Changing the face of retail investment
ON 1 JANUARY, 2013, the Financial Service Authority’s new rules on retail investment products come into effect – the Retail Distribution Review (RDR). Hector Sants, chief executive officer of the FSA, argues that badly sold investments cost consumers between £400m and £600m per year.
The review is expected to cost around £1.5bn over five years to implement. Much of the investment marketing industry is in uproar about the new rules, which may dramatically restrict how they currently do business. A particular cause of resentment is the speed of the implementation. But what should investors know?
The RDR is intended to make the costs of retail investing much more transparent and to remove commission bias from the system by preventing consumers from being given compromised financial advice.
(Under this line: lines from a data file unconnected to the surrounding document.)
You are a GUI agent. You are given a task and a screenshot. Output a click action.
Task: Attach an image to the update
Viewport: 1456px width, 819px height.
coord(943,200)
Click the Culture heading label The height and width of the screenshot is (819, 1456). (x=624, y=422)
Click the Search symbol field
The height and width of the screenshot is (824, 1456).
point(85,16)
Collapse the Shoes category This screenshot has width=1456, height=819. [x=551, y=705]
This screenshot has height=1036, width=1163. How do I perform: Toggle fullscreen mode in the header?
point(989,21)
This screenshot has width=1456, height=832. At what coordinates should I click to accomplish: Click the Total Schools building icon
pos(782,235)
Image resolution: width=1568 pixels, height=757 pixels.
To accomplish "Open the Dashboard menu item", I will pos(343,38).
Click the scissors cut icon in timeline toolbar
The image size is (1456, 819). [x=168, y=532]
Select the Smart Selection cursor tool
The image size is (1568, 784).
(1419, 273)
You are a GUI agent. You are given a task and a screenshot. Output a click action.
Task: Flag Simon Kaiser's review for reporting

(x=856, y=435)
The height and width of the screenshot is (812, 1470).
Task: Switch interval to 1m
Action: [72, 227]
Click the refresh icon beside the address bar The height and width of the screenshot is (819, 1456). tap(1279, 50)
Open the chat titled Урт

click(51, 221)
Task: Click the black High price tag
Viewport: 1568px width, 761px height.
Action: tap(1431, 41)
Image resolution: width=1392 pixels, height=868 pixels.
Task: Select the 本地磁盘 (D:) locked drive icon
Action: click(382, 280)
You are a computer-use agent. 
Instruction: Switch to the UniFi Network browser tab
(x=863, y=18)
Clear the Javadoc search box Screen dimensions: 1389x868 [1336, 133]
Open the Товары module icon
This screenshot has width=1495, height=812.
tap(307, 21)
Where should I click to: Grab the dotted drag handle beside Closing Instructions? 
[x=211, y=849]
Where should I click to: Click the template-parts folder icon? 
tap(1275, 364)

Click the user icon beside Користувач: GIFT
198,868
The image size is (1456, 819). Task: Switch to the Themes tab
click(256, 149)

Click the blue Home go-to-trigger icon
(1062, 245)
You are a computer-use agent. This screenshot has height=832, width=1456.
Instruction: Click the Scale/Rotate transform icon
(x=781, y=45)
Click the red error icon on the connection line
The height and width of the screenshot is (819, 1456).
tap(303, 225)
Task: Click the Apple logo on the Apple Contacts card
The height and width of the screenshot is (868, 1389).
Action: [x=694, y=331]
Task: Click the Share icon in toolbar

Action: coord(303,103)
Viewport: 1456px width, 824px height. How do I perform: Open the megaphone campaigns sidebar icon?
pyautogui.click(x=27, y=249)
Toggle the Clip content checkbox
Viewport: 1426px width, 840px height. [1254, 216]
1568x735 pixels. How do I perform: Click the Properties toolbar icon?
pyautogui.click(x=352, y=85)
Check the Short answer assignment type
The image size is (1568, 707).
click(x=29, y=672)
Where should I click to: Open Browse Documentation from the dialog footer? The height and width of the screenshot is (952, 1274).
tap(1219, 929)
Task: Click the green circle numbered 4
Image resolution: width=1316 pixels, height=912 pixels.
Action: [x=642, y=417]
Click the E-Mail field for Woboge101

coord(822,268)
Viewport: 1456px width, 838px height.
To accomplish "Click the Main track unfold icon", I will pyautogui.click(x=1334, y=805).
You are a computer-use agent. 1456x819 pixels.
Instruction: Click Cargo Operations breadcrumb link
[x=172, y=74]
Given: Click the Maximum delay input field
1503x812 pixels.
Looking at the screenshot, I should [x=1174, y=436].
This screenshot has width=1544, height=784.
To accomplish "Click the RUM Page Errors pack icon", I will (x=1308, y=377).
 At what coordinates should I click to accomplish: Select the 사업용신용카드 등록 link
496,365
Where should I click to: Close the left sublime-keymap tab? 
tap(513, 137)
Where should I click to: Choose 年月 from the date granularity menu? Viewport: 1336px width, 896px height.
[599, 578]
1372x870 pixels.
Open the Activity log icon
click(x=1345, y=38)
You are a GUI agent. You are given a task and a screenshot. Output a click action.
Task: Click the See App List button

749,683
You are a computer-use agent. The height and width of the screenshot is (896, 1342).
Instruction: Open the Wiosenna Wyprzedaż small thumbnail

To achieve those aims, it will implement several new rules.
1. Advisers will have to make it very clear whether they are offering completely independent advice about the whole market, or advice that is restricted to products offered by a limited number of companies or just one company.
2. Product providers will be banned from automatically setting and deducting charges from financial products to pay for commissions to advisors. Instead, advisors will have to agree their charges with customers in advance. The FSA prefers that consumers be charged explicit and separate fee for advice, thereby eliminating any commission bias at all, but the rules do not force that.
3. Advisers will now have to have a QCA level 4 qualification – equivalent to one year of a university course – instead of the level 3 qualification currently required. That is intended to improve the quality of advice for consumers, but it is also controversial among many providers because many advisers will not finish the appropriate exams in time for implementation. If many advisers leave the industry, it could well hurt retail consumers with higher upfront costs.
4. Platforms will need to adhere to certain new operational rules on client switching between platforms and client rebates, so as to increase transparency.
Numis, an advisory firm, warns that increased competition due to higher transparency may hit margins, but also that many smaller firms will be forced out. In the mean time, it is not yet clear who the winners and losers will be. Investors in financial product providers will just have to watch out.